-- Selected text follows --

New therapeutic strategies
Goletti’s lab is working with Professor Gian Maria Fimia’s group from the University of Salento, in Lecce, Italy. Their work shows that tuberculosis inhibits autophagy, the process by which a cell gets rid of unnecessary particles. By better understanding this process it might become possible to stage the disease and spot at-risk subjects. The study may also open up new therapeutic strategies. “We know that metformin, a drug routinely used for diabetes, increases autophagy,” says Dr. Goletti.
Another candidate “antigen of latency” is Rv-2628, a protein that Mycobacterium tuberculosis produces when it is starved of oxygen, as happens during latent infection. Dr. Goletti’s group found that when measured in blood samples, this antigen provokes a much lower response in sick patients with TB than in those simply infected. More important, it seems to offer a way to date the infection. It may be an important discovery because recently infected patients are considered at higher risk of developing the disease.
Yet the next breakthrough, according to Goletti, could come from analyzing gene expression profiles of LTBI patients. Early study results conducted in South Africa suggest that patients who are progressing to active disease, exhibit a specific 16 gene signature which could be used to identify those at risk and reduce the number of unnecessary treatments. While this approach still must be validated in larger clinical studies, it holds great promise for the development of novel predictive tests to improve the management of LTBI infections.
All these new biomarkers and approaches to better understand TB may contribute to reaching the WHO’s goal of an 80 percent reduction in cases and a 90 percent reduction in related deaths by 2030. Most of the work will have to be done in developing countries – in particular, India and South Africa, but also Indonesia, China, Nigeria and Pakistan. But richer countries cannot afford the luxury to keep neglecting TB. The ability of TB infection to go unnoticed for years makes it an ever-present threat. “If you get infected at a young age, you will keep the bacterium in your system for long time, even 60 years,” says Dr. Goletti. As life expectancy grows, there are more and more things that can weaken the immune system and unleash the disease: biologic therapies used for cancer or rheumatoid arthritis, for example. Or simply old age.

-- Selected text concluded --
-- Stored data follows --

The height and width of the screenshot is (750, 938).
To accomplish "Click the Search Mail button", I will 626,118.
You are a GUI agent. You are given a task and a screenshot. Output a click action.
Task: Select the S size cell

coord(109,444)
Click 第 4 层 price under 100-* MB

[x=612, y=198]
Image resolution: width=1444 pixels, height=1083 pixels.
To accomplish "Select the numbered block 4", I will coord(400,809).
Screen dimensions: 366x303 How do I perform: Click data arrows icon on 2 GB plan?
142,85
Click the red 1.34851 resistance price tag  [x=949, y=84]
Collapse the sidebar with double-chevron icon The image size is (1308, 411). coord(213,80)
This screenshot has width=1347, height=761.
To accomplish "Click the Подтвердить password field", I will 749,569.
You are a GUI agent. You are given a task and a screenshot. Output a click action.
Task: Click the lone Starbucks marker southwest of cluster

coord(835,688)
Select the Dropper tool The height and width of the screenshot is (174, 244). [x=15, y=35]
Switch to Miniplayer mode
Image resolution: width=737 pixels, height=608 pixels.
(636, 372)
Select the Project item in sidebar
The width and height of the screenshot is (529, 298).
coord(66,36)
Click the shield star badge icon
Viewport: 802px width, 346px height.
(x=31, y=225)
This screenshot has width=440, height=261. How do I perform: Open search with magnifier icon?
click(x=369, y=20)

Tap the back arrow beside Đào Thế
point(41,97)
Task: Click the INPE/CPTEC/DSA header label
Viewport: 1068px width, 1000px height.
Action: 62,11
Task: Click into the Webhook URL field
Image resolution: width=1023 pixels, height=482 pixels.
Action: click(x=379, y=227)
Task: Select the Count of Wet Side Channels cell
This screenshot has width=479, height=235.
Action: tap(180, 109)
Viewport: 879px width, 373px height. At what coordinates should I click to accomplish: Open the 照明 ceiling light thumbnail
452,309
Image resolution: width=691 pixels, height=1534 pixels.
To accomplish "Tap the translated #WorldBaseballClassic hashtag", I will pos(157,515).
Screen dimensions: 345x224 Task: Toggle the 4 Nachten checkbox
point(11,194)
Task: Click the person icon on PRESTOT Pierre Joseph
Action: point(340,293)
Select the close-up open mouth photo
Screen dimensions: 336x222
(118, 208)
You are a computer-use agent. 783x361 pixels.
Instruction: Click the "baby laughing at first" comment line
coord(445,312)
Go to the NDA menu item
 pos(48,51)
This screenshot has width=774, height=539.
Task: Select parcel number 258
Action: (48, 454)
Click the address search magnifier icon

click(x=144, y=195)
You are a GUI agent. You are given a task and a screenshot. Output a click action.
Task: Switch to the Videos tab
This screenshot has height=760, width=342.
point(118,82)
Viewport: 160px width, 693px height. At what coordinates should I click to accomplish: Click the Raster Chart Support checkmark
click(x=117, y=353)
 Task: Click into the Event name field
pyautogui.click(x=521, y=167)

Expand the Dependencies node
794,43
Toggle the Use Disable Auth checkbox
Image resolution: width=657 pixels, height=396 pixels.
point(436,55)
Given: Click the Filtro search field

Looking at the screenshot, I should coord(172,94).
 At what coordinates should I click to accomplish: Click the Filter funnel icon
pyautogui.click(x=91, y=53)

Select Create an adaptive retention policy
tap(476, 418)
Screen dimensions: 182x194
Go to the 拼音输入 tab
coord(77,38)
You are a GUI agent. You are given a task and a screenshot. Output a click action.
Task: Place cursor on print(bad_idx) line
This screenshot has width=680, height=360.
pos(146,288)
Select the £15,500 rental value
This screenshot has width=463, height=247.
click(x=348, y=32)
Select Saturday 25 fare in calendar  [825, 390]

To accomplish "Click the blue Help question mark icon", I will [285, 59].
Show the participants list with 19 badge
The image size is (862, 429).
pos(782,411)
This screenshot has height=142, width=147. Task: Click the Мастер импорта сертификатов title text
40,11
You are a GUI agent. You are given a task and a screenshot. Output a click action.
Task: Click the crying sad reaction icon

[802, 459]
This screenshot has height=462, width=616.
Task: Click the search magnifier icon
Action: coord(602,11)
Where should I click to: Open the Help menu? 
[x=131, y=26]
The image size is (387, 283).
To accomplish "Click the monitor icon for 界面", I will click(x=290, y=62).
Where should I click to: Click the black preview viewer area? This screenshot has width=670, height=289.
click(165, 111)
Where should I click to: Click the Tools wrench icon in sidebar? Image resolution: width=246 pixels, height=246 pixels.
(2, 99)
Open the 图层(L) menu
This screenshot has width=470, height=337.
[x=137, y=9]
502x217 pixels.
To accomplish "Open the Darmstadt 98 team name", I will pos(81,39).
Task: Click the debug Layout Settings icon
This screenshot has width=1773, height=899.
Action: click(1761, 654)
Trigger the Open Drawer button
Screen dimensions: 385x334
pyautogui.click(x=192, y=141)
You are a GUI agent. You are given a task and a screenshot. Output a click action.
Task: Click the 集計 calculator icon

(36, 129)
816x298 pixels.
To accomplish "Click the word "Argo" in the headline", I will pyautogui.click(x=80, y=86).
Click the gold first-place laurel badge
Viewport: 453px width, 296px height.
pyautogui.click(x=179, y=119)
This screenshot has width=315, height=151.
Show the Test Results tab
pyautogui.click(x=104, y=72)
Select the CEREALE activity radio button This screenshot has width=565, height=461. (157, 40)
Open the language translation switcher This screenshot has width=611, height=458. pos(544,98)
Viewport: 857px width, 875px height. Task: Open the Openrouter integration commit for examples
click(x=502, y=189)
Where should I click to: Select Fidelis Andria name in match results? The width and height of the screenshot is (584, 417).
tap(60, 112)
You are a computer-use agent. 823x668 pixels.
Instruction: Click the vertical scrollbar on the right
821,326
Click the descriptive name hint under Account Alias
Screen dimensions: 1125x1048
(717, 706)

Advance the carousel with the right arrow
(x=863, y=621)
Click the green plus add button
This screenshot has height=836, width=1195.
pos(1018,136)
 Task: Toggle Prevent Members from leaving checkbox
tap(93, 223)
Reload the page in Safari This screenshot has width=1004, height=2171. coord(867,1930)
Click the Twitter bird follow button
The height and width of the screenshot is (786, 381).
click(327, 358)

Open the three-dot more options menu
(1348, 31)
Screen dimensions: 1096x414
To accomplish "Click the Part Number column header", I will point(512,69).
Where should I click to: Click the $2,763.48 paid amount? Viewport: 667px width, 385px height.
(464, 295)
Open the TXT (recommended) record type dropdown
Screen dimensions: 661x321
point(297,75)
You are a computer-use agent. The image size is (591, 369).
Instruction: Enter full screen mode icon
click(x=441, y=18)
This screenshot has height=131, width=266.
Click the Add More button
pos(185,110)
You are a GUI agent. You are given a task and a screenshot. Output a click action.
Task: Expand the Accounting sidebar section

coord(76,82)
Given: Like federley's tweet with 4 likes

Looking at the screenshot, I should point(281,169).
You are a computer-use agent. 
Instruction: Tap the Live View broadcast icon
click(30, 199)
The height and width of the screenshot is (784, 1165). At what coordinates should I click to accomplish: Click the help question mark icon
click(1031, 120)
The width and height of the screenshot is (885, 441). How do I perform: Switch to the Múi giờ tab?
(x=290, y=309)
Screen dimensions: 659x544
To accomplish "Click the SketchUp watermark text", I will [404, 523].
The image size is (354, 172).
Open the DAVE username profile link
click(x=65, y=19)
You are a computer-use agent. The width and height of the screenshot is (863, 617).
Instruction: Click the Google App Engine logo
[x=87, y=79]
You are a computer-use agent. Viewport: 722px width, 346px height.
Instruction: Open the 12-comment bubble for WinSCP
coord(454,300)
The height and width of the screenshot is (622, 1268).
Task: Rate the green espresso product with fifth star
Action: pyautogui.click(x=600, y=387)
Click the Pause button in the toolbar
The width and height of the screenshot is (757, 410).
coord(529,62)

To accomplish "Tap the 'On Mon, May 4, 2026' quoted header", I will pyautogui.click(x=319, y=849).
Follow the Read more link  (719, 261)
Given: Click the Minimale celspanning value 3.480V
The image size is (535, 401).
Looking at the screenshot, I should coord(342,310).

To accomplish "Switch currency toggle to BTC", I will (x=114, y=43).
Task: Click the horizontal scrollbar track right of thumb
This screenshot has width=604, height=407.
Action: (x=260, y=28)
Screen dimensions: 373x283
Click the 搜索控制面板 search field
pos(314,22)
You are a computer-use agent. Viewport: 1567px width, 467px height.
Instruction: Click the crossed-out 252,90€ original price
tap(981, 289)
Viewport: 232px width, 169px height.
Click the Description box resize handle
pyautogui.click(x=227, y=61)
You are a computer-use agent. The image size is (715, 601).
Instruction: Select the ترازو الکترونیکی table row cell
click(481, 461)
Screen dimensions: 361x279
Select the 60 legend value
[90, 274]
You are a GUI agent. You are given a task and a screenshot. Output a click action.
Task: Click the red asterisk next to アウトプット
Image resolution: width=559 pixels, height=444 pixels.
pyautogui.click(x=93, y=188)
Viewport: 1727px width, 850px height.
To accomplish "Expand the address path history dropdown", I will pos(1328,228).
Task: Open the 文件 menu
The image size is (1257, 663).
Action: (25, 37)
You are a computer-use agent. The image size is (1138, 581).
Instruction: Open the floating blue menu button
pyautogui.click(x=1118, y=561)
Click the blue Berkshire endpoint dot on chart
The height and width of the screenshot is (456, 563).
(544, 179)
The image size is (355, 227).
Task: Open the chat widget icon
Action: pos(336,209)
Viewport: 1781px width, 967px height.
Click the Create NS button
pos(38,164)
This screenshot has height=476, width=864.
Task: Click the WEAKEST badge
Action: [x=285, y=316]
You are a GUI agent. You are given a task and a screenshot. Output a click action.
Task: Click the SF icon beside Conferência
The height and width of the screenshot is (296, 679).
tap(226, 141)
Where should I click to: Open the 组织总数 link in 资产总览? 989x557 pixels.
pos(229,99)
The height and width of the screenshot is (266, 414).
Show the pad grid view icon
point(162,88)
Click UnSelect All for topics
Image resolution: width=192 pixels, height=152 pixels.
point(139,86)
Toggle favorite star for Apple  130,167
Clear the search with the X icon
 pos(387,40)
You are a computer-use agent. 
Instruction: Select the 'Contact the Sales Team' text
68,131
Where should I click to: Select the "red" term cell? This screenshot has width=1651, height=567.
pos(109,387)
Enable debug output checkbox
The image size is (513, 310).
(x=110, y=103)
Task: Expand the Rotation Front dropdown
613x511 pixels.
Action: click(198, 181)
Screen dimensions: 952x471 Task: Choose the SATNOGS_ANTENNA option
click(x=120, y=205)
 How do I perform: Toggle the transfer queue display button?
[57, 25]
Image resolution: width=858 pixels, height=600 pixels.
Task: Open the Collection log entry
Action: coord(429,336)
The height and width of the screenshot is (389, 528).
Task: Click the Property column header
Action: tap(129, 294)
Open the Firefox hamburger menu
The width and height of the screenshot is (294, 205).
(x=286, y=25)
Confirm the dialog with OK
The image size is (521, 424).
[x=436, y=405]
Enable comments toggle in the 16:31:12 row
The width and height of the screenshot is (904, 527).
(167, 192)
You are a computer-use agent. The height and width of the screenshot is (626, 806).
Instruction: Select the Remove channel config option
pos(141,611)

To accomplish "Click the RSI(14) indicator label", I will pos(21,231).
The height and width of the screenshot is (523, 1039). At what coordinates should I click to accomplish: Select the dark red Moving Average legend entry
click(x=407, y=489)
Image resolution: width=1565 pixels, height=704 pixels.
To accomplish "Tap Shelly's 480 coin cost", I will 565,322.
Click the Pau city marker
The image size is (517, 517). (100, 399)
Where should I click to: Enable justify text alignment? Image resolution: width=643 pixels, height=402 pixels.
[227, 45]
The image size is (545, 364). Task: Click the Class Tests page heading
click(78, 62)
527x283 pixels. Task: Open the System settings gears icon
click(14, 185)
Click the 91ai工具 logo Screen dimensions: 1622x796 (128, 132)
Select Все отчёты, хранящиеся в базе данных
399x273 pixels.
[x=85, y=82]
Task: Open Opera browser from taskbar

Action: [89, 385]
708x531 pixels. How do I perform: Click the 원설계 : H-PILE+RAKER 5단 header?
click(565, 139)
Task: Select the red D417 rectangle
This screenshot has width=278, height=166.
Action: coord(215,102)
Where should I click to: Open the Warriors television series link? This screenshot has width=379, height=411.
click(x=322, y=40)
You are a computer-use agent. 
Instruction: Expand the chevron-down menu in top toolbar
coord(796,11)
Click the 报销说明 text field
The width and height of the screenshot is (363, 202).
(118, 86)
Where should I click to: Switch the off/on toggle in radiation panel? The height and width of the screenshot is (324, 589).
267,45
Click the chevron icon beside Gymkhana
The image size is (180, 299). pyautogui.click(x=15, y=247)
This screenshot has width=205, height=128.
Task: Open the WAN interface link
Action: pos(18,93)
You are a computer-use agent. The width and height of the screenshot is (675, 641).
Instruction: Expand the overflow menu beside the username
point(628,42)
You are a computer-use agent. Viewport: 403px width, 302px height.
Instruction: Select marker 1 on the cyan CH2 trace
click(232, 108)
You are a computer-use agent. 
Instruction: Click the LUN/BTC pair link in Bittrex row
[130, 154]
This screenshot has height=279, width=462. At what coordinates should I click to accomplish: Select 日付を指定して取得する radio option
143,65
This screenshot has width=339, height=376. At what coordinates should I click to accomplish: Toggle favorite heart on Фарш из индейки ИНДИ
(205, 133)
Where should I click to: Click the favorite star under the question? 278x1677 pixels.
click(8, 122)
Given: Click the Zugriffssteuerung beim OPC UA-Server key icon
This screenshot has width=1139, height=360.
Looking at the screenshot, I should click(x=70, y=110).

-- Stored data concluded --

Task A
In the text on tuberculosis research, which drug that is routinely used for diabetes is said to increase autophagy?
Task B
Carry on the text on tuberculosis research from its last sentence.

Answer A
Metformin

Answer B
The WHO global target is to reduce tuberculosis cases to just one per million inhabitants by 2050 – a 50-fold reduction. “In order to get there, we’ll have to treat latent infections more aggressively than we’ve done until now,” Dr. Goletti says.
Through more systematic testing in these countries, preventive therapy can be targeted. In low endemic countries – less than 10 cases per 100,000 inhabitants – most cases are due to reactivation of latent infections. For example, the majority of the patients Dr. Goletti sees at her Rome clinic are Eastern European immigrants, where latent infections are much more common. Other subgroups who are at risk include: people living with HIV, young children living with TB patients, patients on dialysis or starting an immunological therapy and transplant patients. And of course, a more accurate test will enable a more exact staging of the disease, increasing the chances of beating tuberculosis.
Dr. Delia Goletti
As the head of the Translational Research Unit at Italy’s National Institute for Infectious Diseases (INMI) in Rome, which she joined in 1999, she is involved in HIV, TB and many other diseases. She started off as an HIV researcher. After graduating in medicine from the Catholic University of Rome in 1990, she studied how the immune system is affected by HIV, and spent 4 years at the National Institutes of Health in Bethesda, Maryland, in the laboratory directed by Dr. Anthony Fauci before returning to Italy.